She may be only 7 years old, but Evelyn Underwood is already an expert negotiator.
Whining, it seems, does not work in the Underwood's Vacaville, California, house. "Even if what they want or need is reasonable the way they express those wants and needs is just as important, if not more so," Tyler Underwood, Evelyn's father, told ABC News.
So when Evelyn's pleas for a later bedtime didn't work, she decided to appeal to her parents in writing.
"Evelyn has been asking for a later bedtime for months," Underwood said. "Mary [her mom] and I finally shut down the conversation when she could not give us a good reason why we should extend it. After putting our foot down ... and telling her she will be sent to bed early the next time she asks, I guess she decided to work around the system."

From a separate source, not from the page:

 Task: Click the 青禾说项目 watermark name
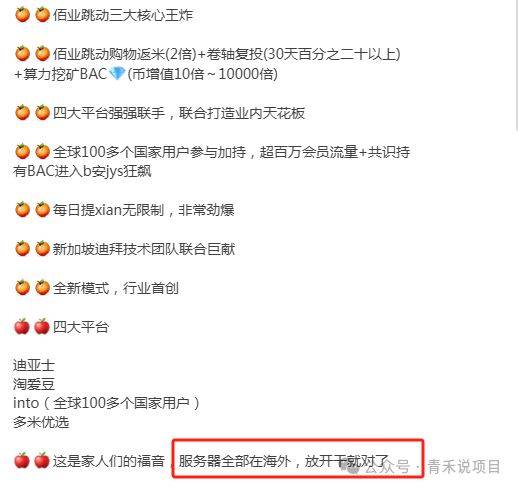(464, 466)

Last week, Evelyn handed her mom the letter in a sealed envelope.
Her father said his daughter told her mother "if we wanted to 'discuss the contents of this letter' that she would be available anytime."
The letter read, in part:
"I am almost 8 and Oll [Oliver, her little brother, 4] has the eggzact bedtime as me and why not?"
The parents had a good laugh, but decided not to bring it up with Evelyn. She didn't mention it either, her dad said.
Eventually though, the couple "decided that type of cleverness and assertive behavior should be rewarded, and we opened the door to negotiations."
It worked. Evelyn's bedtime was extended from 8 p.m. to 8:30 p.m., but that time must be spent reading in bed. Her parents added another caveat: if she's late getting ready for school in the mornings, bedtime goes back to 8.
"This isn’t the first time she has outfoxed us," Tyler Underwood said. "When she was 3 we told her that if she wouldn’t eat her veggies with dinner than she could be done and go to bed for the rest of the night. She would calmly get up, change into pajamas, brush her teeth, and climb into bed 3 hours early and stare at the ceiling until it got dark and only then fall asleep. It’s hard to be upset at that type of conviction."